Let's check the probability distribution after 3, 5, 7 ,10, 20 days.

In [34]:
import pandas as pd
pd.DataFrame({"3nd day":smm.predict_prob_distribution(3).reshape(-1).tolist(),
              "5th day":smm.predict_prob_distribution(5).reshape(-1).tolist(),
              "7th day":smm.predict_prob_distribution(7).reshape(-1).tolist(),
              "10th day":smm.predict_prob_distribution(10).reshape(-1).tolist(),
              "20th day":smm.predict_prob_distribution(20).reshape(-1).tolist()})

Unnamed: 0,3nd day,5th day,7th day,10th day,20th day
0,0.426648,0.43126,0.43287,0.433556,0.433734
1,0.474763,0.471585,0.470475,0.470002,0.46988
2,0.09859,0.097155,0.096654,0.096441,0.096386


Let's try different initial conditions.


In [36]:
pd.DataFrame({"sunny":           smm.predict_prob_distribution(20,set_init_prob=np.asarray([1,0,0])).reshape(-1).tolist(),
              "cloudy":          smm.predict_prob_distribution(20,set_init_prob=np.asarray([0,1,0])).reshape(-1).tolist(),
              "rainy":           smm.predict_prob_distribution(20,set_init_prob=np.asarray([0,0,1])).reshape(-1).tolist(),
              "cloudy and rainy":smm.predict_prob_distribution(20,set_init_prob=np.asarray([0,0.5,0.5])).reshape(-1).tolist(),
              "Any":             smm.predict_prob_distribution(20,set_init_prob=np.asarray([0.05,0.2,0.75])).reshape(-1).tolist()})

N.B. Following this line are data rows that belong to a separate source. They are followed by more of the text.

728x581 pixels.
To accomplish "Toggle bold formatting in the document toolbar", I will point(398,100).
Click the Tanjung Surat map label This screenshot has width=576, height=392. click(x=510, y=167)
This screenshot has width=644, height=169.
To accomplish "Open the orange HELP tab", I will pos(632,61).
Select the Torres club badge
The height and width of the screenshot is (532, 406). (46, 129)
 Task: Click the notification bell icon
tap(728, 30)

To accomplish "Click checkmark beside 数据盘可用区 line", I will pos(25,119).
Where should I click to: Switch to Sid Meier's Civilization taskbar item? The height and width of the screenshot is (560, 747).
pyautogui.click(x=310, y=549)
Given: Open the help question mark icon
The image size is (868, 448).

Unnamed: 0,sunny,cloudy,rainy,cloudy and rainy,Any
0,0.433749,0.433726,0.433715,0.43372,0.433719
1,0.46987,0.469886,0.469893,0.46989,0.469891
2,0.096381,0.096388,0.096392,0.09639,0.096391


# PageRank
PageRank (PR) is an algorithm used by Google Search to rank web pages in their search engine results. It is named after both the term "web page" and co-founder Larry Page. PageRank is a way of measuring **the importance of website pages**. According to Google:


- PageRank works by counting the number and quality of links to a page to determine a rough estimate of how important the website is. The underlying assumption is that **more important websites are likely to receive more links from other websites**.

- The PageRank algorithm outputs a probability distribution used to represent the likelihood that a person randomly clicking on links will arrive at any particular page.





## Algorithm 
Consider a **directed** weighted graph $G=(V,E,\mathbf{W})$ whose weight matrix decodes the webpage link structure:
$$w_{ij} = \begin{cases}\#\{\text{link:}\ i\rightarrow j\} & (i,j)\in E  \\ 0 & \text{Otherwise}\end{cases} $$

Define an out-degree vector $d_i^{(o)} = \sum_{j=1}^nw_{ij}$, which measures the number of out-links
from $i$. A diagonal matrix $D = \text{diag}(d_i^{(o)})$ and a Markov matrix $M=D^{-1}W$ assumed for simplicity that all nodes have non-empty out-degree.

This Markov chain accounts for a random walk according to the link structure of webpages. One would expect
that stationary distributions of such random walks will disclose the importance of
webpages: **the more visits, the more important**. 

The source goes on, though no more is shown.